Observando as respostas nota-se que em ambos os sexos há uma porcentagem balanceada da percepção de discriminação onde outras pessoas sofreram o ato. Todavia esse percentual é alto, quando se trata de algo que deveria ter sido erradicado do Brasil há muitos anos. Viu  se que essa percepção é maior entre os pardos, amarelos, pretos e indígenas sendo menos percebido entre os brancos. Percebe-se que quanto mais escuro for o individuo mais fácil é para identificar a cor. A cor é uma variável que interfere na intensidade com que o racismo é percebido.
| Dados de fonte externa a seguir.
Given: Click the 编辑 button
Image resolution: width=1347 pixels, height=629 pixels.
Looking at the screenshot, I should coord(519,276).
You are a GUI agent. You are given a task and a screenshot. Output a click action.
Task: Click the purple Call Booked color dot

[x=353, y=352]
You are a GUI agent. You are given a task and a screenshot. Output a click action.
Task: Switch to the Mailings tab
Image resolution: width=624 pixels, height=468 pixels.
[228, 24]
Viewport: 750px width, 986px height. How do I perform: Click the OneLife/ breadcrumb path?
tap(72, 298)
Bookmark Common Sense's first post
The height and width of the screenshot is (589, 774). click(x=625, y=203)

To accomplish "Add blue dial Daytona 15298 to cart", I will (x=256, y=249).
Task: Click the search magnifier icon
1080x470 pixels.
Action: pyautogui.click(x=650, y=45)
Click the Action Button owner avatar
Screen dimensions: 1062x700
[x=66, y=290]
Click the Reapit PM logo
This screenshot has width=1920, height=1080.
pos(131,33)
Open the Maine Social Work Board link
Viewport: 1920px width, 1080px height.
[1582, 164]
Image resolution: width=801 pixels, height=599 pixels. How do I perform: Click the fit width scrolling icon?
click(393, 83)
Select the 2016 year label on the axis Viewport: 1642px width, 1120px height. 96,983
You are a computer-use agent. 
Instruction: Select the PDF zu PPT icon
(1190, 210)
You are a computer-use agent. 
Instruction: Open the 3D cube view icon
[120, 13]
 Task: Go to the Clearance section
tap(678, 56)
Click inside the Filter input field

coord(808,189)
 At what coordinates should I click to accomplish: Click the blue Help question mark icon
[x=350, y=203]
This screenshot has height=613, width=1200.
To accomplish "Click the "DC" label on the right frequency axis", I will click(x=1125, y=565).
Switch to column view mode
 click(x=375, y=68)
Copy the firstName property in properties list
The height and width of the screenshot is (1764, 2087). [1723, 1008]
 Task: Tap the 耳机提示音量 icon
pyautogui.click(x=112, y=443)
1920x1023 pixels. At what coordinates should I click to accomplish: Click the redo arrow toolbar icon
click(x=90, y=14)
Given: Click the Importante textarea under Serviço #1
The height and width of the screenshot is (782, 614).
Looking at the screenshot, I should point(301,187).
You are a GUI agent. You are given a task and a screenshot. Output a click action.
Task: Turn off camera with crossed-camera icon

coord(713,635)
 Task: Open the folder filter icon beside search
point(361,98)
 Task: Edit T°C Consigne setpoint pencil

Em relação a sentir - se vítima de preconceito racial e onde isso comumente ocorre, fizemos a seguinte pergunta:

 

P4  Você já sofreu algum tipo de discriminação por causa da sua cor? Onde isso aconteceu?

 1) sim; 2) não.

 

83,3% disseram (2)

16,6% disseram (1)

 

Sendo que dos que escolheram a opção (1) 60% disseram ter sofrido a discriminação dentro do ambiente escolar e 40% em outros lugares.

 

                                                               Tabela 4

                                     Percentual de discriminação (%)

Raças

                          Sofreram discriminação

                                          

 

Pardos

                                           40

Brancos

                                         -------

Amarelos

                                           20

Pretos

                                           20

Indígenas

                                           20

 

 

Os resultados mostram que o percentual de discriminação sofrido por esses jovens não é baixo, sendo mais elevado entre os pardos que entre os demais. E o que mais causa alarde é isso ser tão comum nos ambientes em que esses jovens freqüentam rotineiramente.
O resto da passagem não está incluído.